Gase surprised opponents at times with a two-back personnel grouping. Against Detroit, he unveiled a package with all three of Ka’Deem Carey, Matt Forte and Jeremy Langford on the field at the same time, Forte and Langford split out right as receivers and Carey the lone runner with Jay Cutler in the backfield. Carey popped the play for a 10-yard run. Given the shortage of proven wide receivers, the scheming was a reasonable gambit.
That Gase was able to develop more of Jay Cutler’s game despite the whirlwind of receivers and changing offensive line personnel was an accomplishment of near-epic proportions.
“I think we’ve handled it pretty good,” Gase said. “The hardest thing for us is just practice, trying to get that rhythm, more for down-the-field throws. “We’re close to hooking up on a lot of these but we just don’t quite have the timing we need and that comes through guys being in and out and just not being able to develop that kind of timing.”
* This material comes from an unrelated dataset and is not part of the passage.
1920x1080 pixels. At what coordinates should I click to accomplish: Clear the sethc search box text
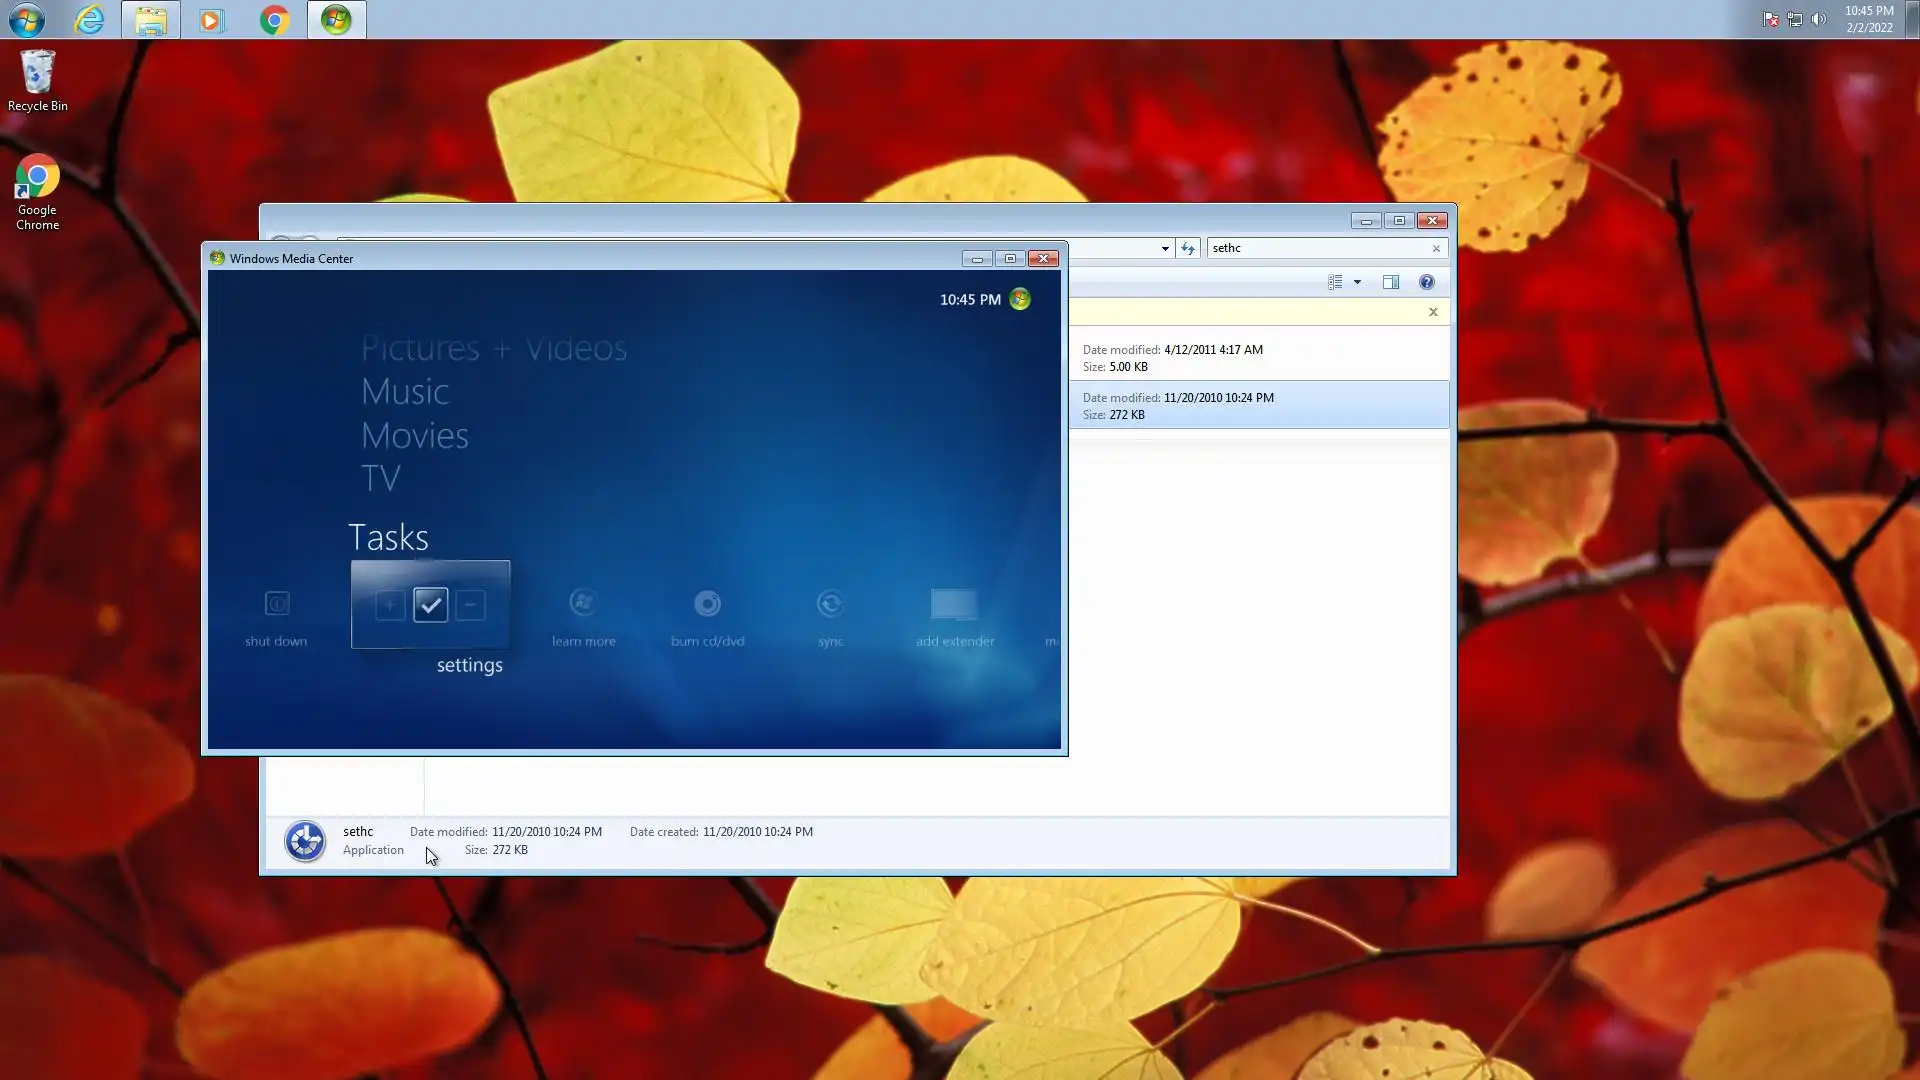pyautogui.click(x=1436, y=248)
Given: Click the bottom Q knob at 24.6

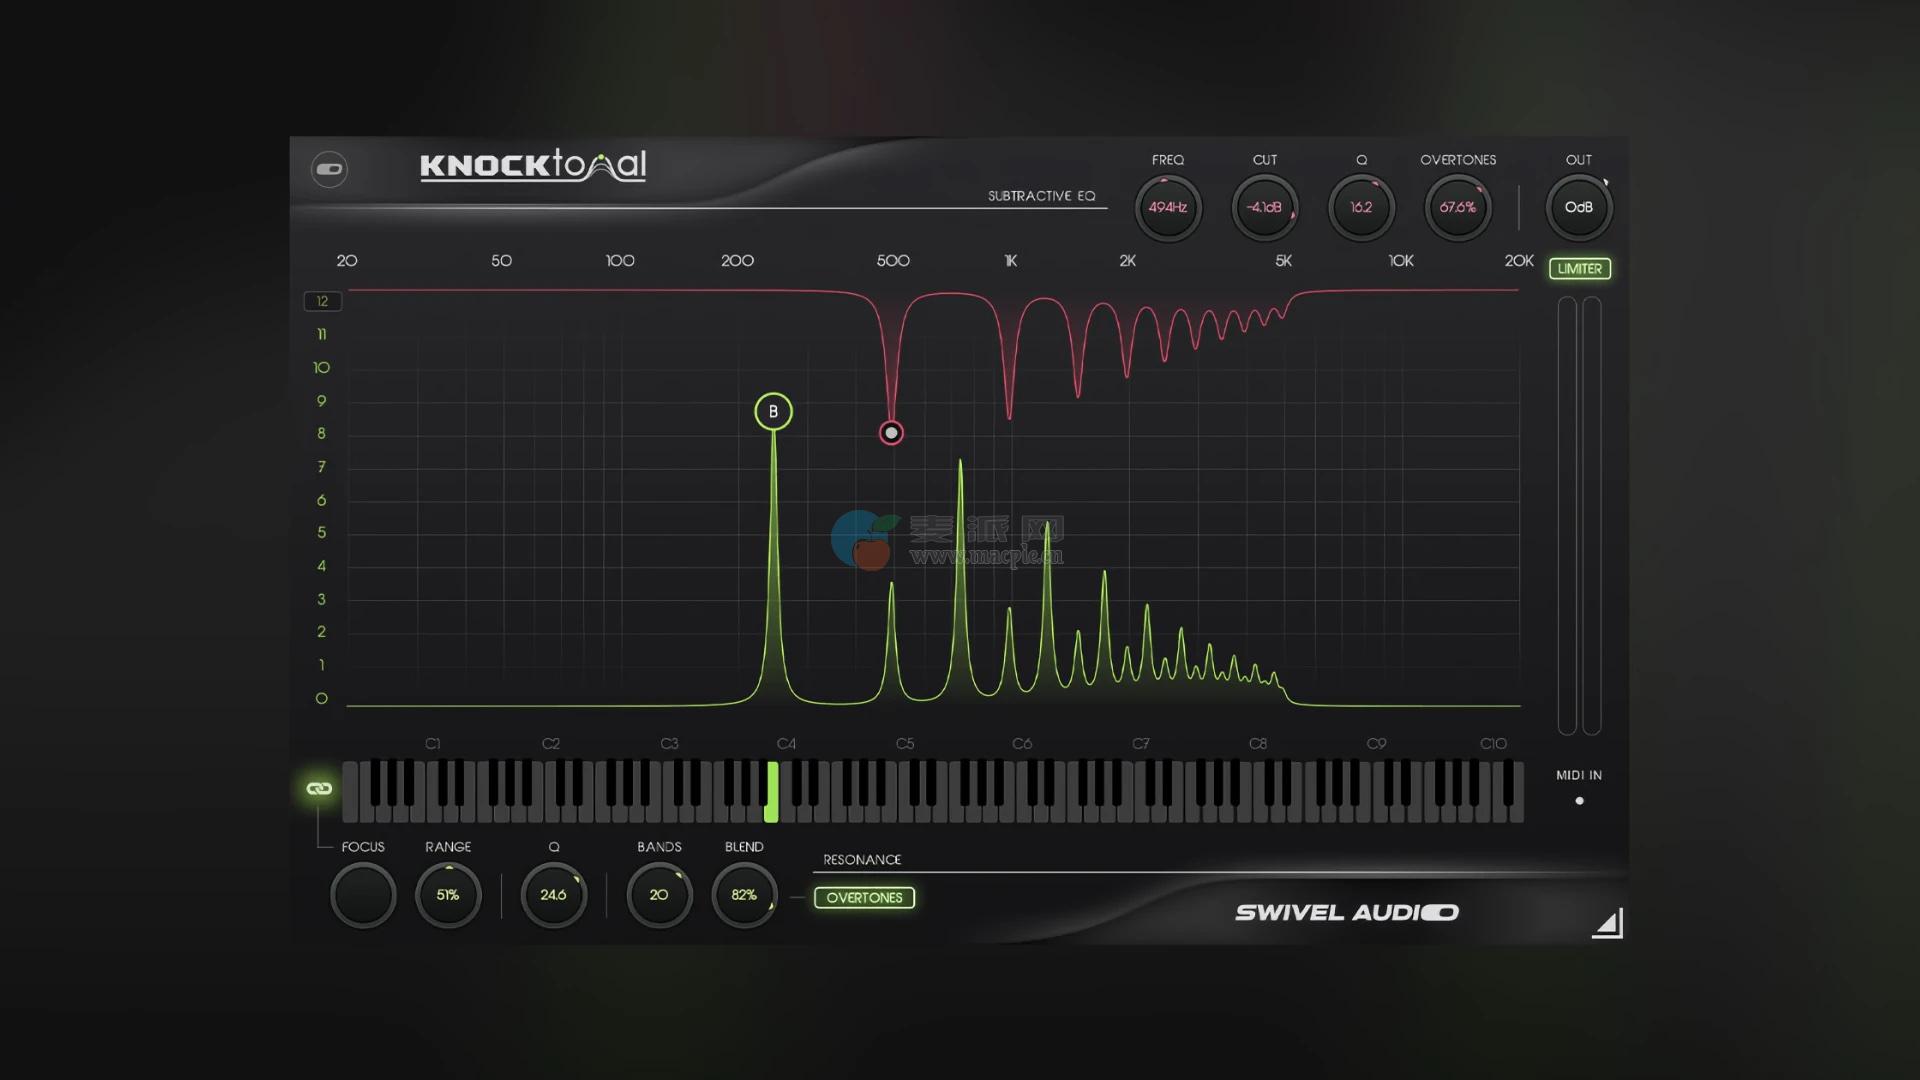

The defense under Vic Fangio completed its makeover as a 3-4 despite having limited player resources specifically suited for the scheme as designed. Yet the defense improved from 30th to 14th in yardage allowed and from 31st in points allowed to 20th, even with three return touchdowns given up. The run defense allowed about 125 yards per game vs. the 113 per game last season some of that traces to a 2014 defensive line that underwent few changes due to injury.
“It’s improved,” Fangio said of his unit. “That’s for sure, and really improved from the start of the season throughout.”
Special teams had myriad breakdowns early in the season and too many inexcusable penalties for a group that needed to be more disciplined.